→ **EXCERPTED TEXT**:

Astrophotography from light polluted skies

I’m now the proud owner of a Sky Watcher Quattro 200P on a EQ6-R Pro mount. Currently paired with a Sony α7C and coma corrector, along with the occasional OSC filter. Guiding to 0.6" with a ZWO ASI120MM on a Svbony 60mm F/4 106SV guide scope. Living the dream.

Now that I have a nice astrophotography setup, I’ll consider doing a series of posts for completed targets. At the moment, I’ve simply got a shared album with the results and a bit of target info in the descriptions for the various deep sky objects I’ve imaged. Deep sky here means that these objects are typically thousands (nebulae) to tens/hundreds of millions (galaxies) of light years away. Despite being so far away, these objects are often quite large in the sky, ranging from minutes to degrees in the night sky. Common in astronomy, a minute, or more properly an arcminute, is 1/60th of a degree, with an (arc)second being 1/60th of an (arc)minute. The moon is aroud 30’ (thirty minutes) across when full, for a sense of scale.

The further I go in this hobby, it occurs to me that people don’t generally understand what they’re looking at when they see a deep sky photo. Even in perfectly dark skies, with a really good telescope, one doesn’t see much with a telescope besides shades of darkness for most objects, if anything is visible at all. What’s more, being closer wouldn’t improve the situation much, by eye. These objects are very faint, and displaying them requires very long exposures to make precise measurements of differing levels of faintness.

Turns out, this process works nearly as well in heavily light polluted areas as it does in dark sky areas, given enough time. My work, for instance, is primarily from Bortle 7. The rest of this post will detail the technique in general, and various offshoot practices.

Imaging from a mathematical perspective

An image as collected by a modern digital sensor is a collection of light intensity measurements at many individual pixels. Combined with an optical system, each pixel on a sensor becomes a measurement of the intensity of light in a particular direction with respect to some viewer. Typically these pixels are on a two dimensional grid, so one might say an image is made of $P_{ij}$ pixels for a grid-like collection of slices of the sky $\Omega_{ij}$.

Physically, photons from a particular direction are focused onto a pixel of some imaging device and converted into some measurable signal, with the reported value being nominally proportional to the number of photons. The absorption of photons would be a Poisson random process from any number of different sources in that particular direction $\Omega_{ij}$. Let’s categorize the rates of those sources as signal $S_{ij}$ of the deep sky object we want and background $B_{ij}$ such as light polution or skyglow. That means the total photons asorbed in a pixel, $T_{ij}$, for a span of time $\Delta T$ is given by $$ T_{ij} = \epsilon_{ij} (\mathrm{Pois}(\Delta T\, S_{ij}) + \mathrm{Pois}(\Delta T\, B_{ij})) $$ where the $\epsilon_{ij}$ is a pixel-depdendent efficiency to convert photons to signal. The value reported for the pixel $P_{ij}$ would include a gaussian random error with a mean of $E_{B,ij}$ and standard deviation $E_{N,ij}$ of a few photons (typically) due to electronics bias and noise, respectively. $$ P_{ij} = \mathrm{Gauss}(E_{B,ij},E_{N,ij}) + T_{ij} = \mathrm{Gauss}(E_{B,ij},E_{N,ij}) + \epsilon_{ij}\mathrm{Pois}(\Delta T\, S_{ij}) + \epsilon_{ij}\mathrm{Pois}(\Delta T\, B_{ij}). $$ This is technically just a mathematical model, but is well motivated by how both CCD and CMOS digital sensors work, along with any other technology that would be based on counting photons.

→ **PROMPT 1**: Decide whether each statement below agrees with the astrophotography post above. Answer yes or no for each, and quote the words of the post that decide it. (a) The author's imaging is done mainly from Bortle 7. (b) An arcsecond is 1/60th of a degree. (c) Being closer to these objects would greatly improve what one sees of them by eye.
→ **PROMPT 2**: According to the astrophotography post above, which camera is the author's telescope currently paired with?
→ **PROMPT 3**: Write out a passage of the astrophotography post above, starting at the words "Turns out, this" and ending after the words "various offshoot practices.", keeping every character the same.

→ **DATA ENTRIES**:
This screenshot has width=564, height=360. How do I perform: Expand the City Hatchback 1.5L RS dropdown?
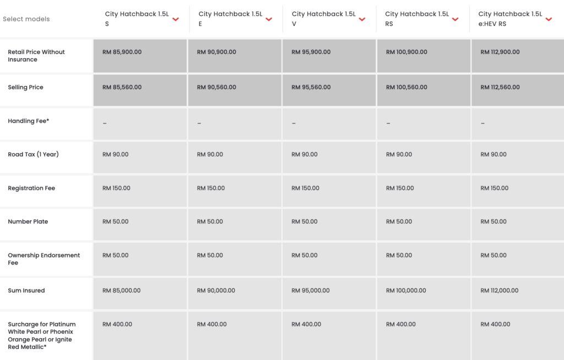point(455,19)
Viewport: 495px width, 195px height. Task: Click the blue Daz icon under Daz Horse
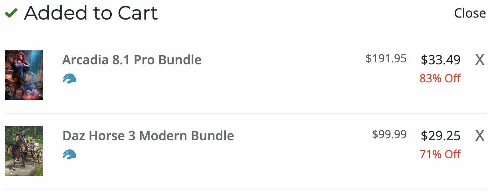click(69, 154)
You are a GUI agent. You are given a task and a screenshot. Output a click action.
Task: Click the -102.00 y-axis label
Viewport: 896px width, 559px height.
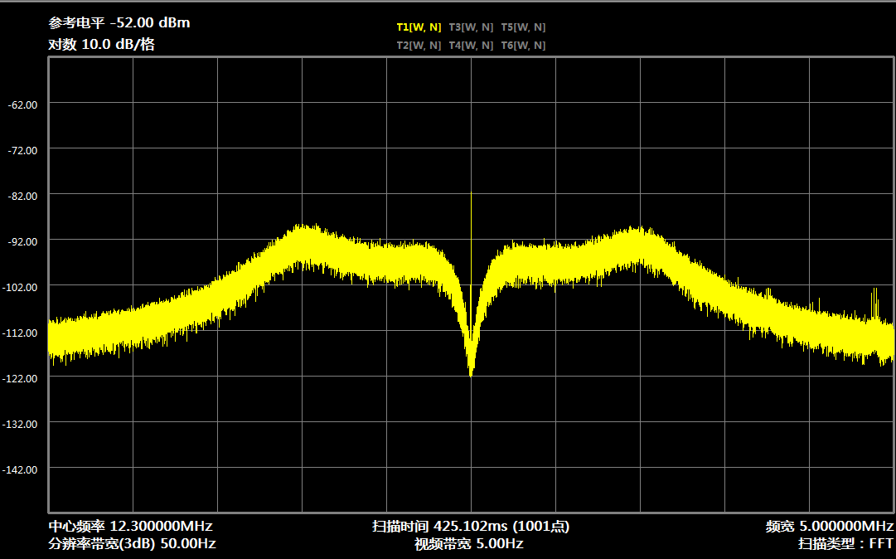click(x=22, y=287)
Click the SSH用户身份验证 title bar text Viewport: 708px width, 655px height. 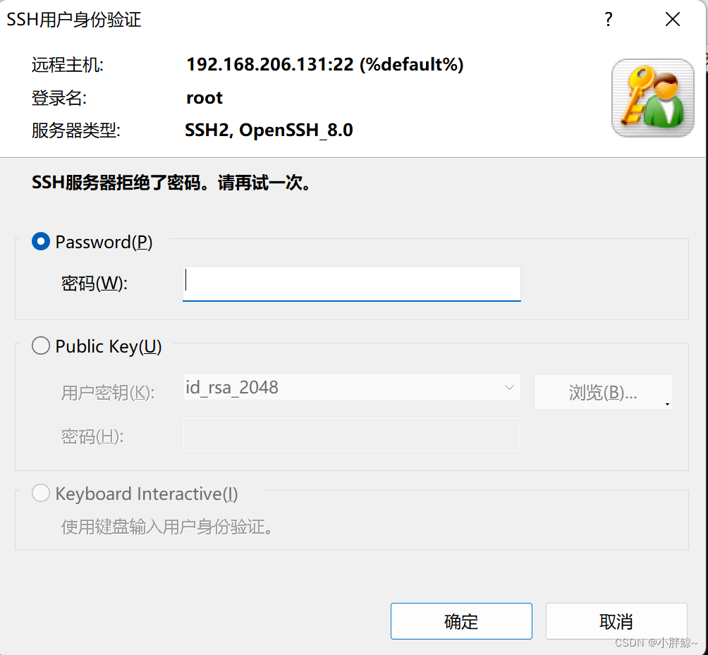(x=74, y=20)
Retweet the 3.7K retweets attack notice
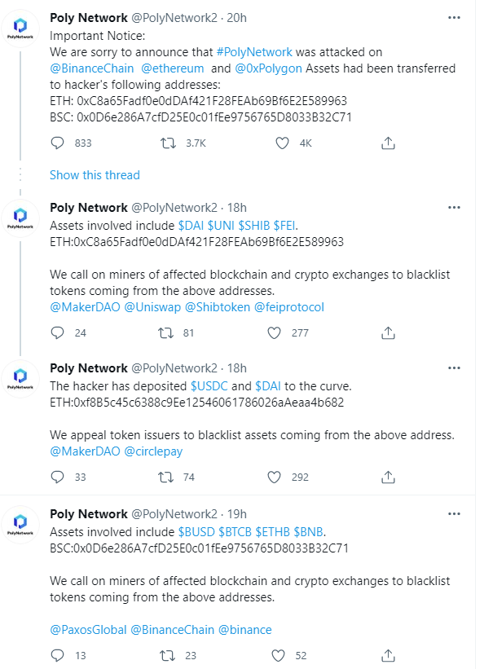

→ **FULL OUTPUT 1**:
(a) Yes: "My work, for instance, is primarily from Bortle 7."
(b) No: "with an (arc)second being 1/60th of an (arc)minute."
(c) No: "being closer wouldn’t improve the situation much, by eye."

→ **FULL OUTPUT 2**: A Sony α7C.

→ **FULL OUTPUT 3**:
Turns out, this process works nearly as well in heavily light polluted areas as it does in dark sky areas, given enough time. My work, for instance, is primarily from Bortle 7. The rest of this post will detail the technique in general, and various offshoot practices.